> Work instructions:
1/ From the episode summary on holiday spending, list the topics that the summary says the conversation covers.
2/ Write the next portion of the episode summary on holiday spending, following on from its final point about budget-first planning.
::: Page extract
Date: November 24, 2025
Host: Colby Ekowicz
Guest: Michelle Singletary (Personal Finance Columnist, The Washington Post)
In this episode, Colby Ekowicz speaks with Michelle Singletary, a renowned personal finance columnist at The Washington Post, about practical strategies for managing holiday spending. With many families feeling financially stretched due to the rising costs of essentials and ongoing economic uncertainty, Michelle offers insights on how to create meaningful holiday experiences without overspending. Topics range from tackling gift lists on a budget and avoiding holiday debt traps to hosting economical gatherings and initiating honest conversations about scaling back.
Gift-Giving as a ‘Love Language’: Michelle respects that for many, gift-giving is a cherished way to show affection, but urges discipline.
Budget-First Planning: Begin with your total available amount (“start with the amount of money”) and then allocate it across your recipients, not the other way around.
::::::
::: Material
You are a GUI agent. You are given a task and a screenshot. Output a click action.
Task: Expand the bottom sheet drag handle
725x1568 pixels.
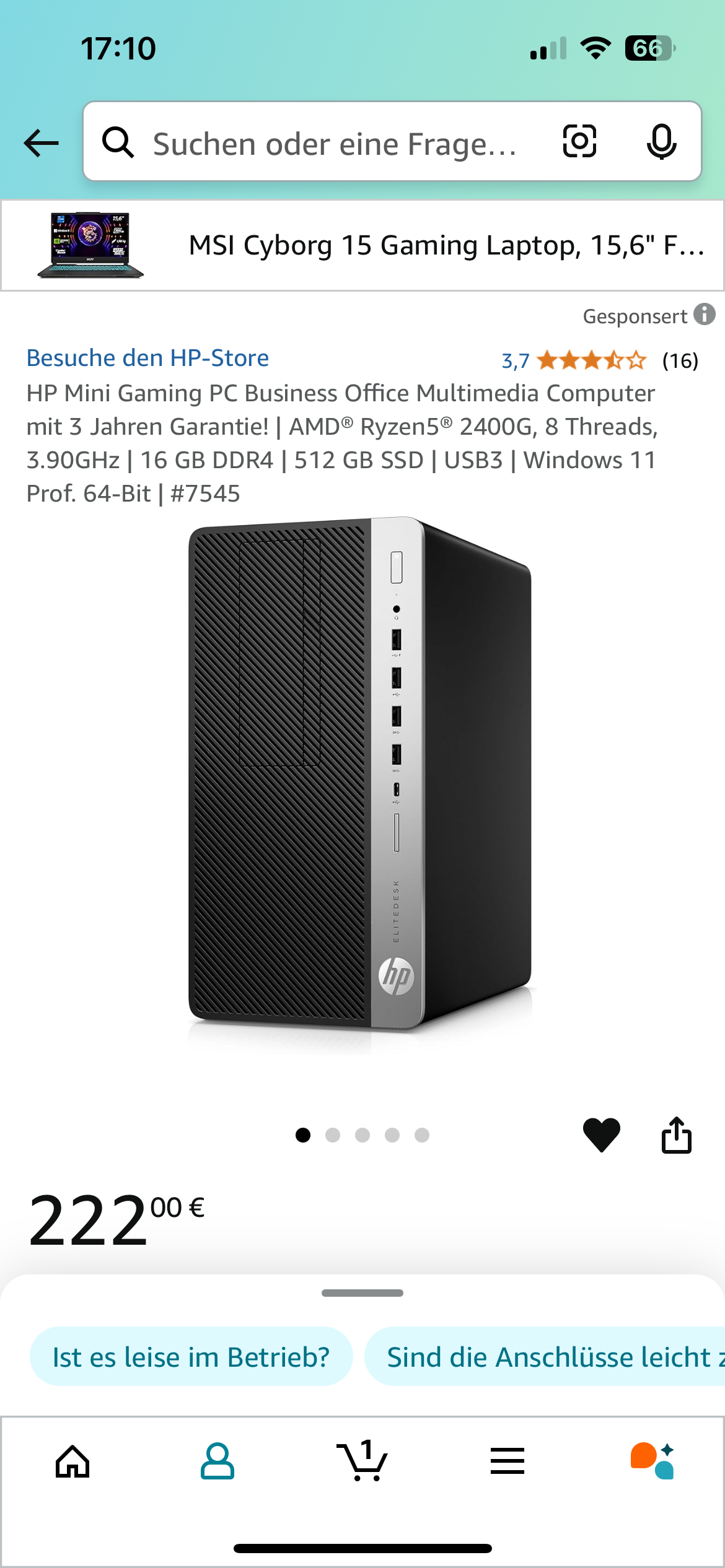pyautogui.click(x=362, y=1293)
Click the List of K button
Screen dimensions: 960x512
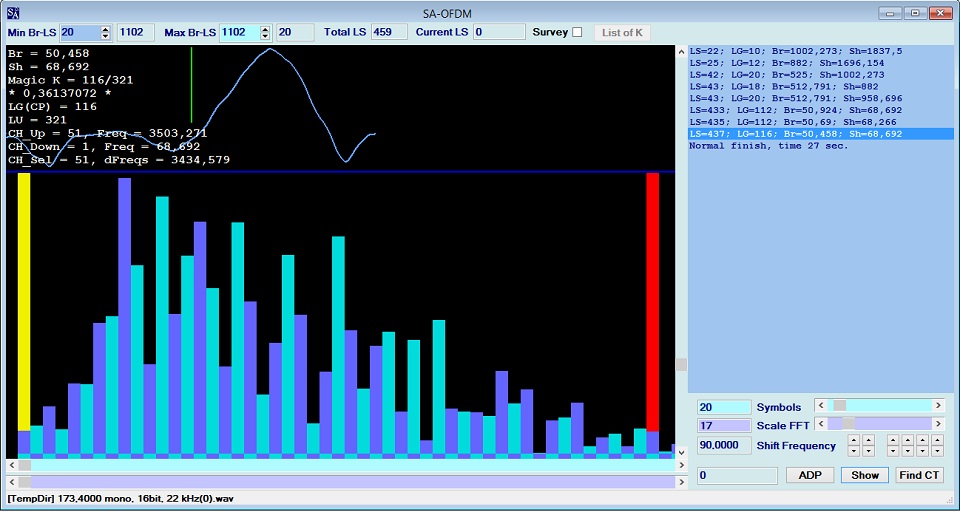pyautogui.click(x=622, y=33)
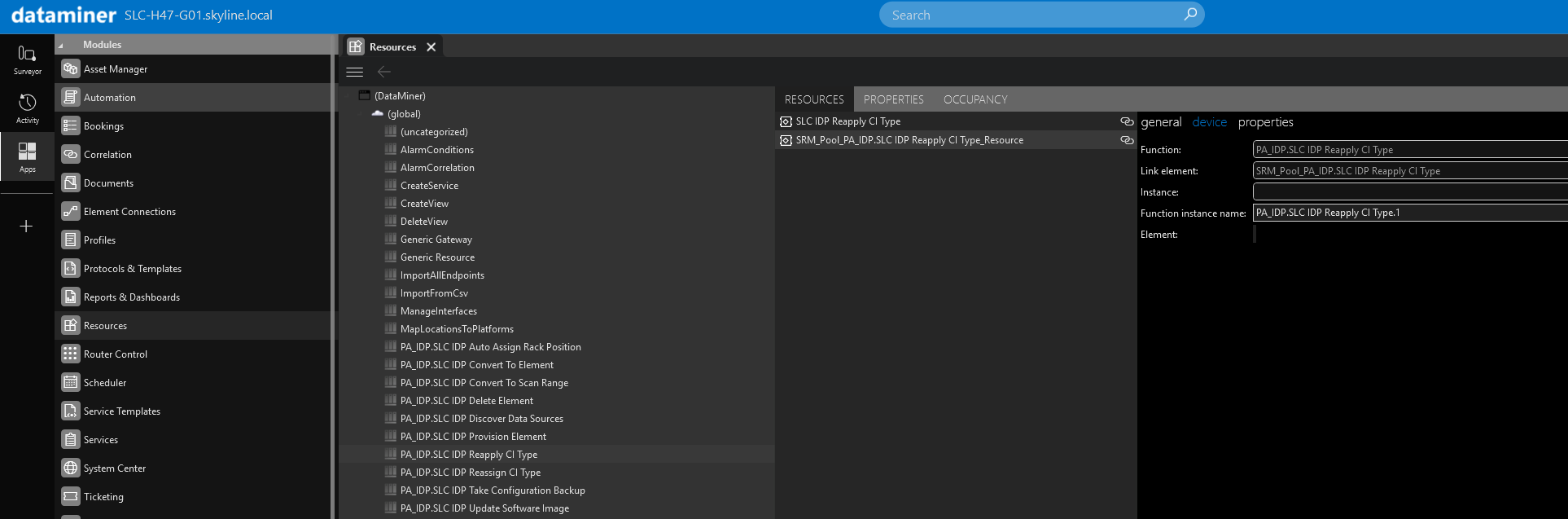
::::::
> The responses:
1/
- Tackling gift lists on a budget
- Avoiding holiday debt traps
- Hosting economical gatherings
- Initiating honest conversations about scaling back

2/
Track Purchases in Real Time: Use an index card to subtract each purchase from your total holiday budget.
Accountability Partner: Shop with a frugal friend to help you stick to your plan.
On Black Friday Sales:
“I actually see sales as like a sneaky trick to get you to spend more.” — Michelle (02:29)
On Budgeting:
“Start with the amount of money. And then you want to get an index card... so you’re constantly keeping track of how much you have.” — Michelle (06:32)
On Holiday Debt:
“If you have to use ‘buy now, pay later’ for the holidays, you probably can’t afford the gifts you’re getting... it is debt.” — Michelle (11:23)
On Managing Children’s Expectations:
“Don’t underestimate the ability of your children to understand the situation... what I can give you, I’ll try. But the most important thing is that I love you and want to create a safe home for you.” — Michelle (09:48)
On No-Pay Thanksgiving:
“If you can’t afford to host, don’t host... guests should not pay. It’s as simple as that.” — Michelle (16:50)
On Bringing Up Budget Limits:
“Once you bring it up... it just releases everybody from this responsibility of spending money on each other.” — Michelle (18:49)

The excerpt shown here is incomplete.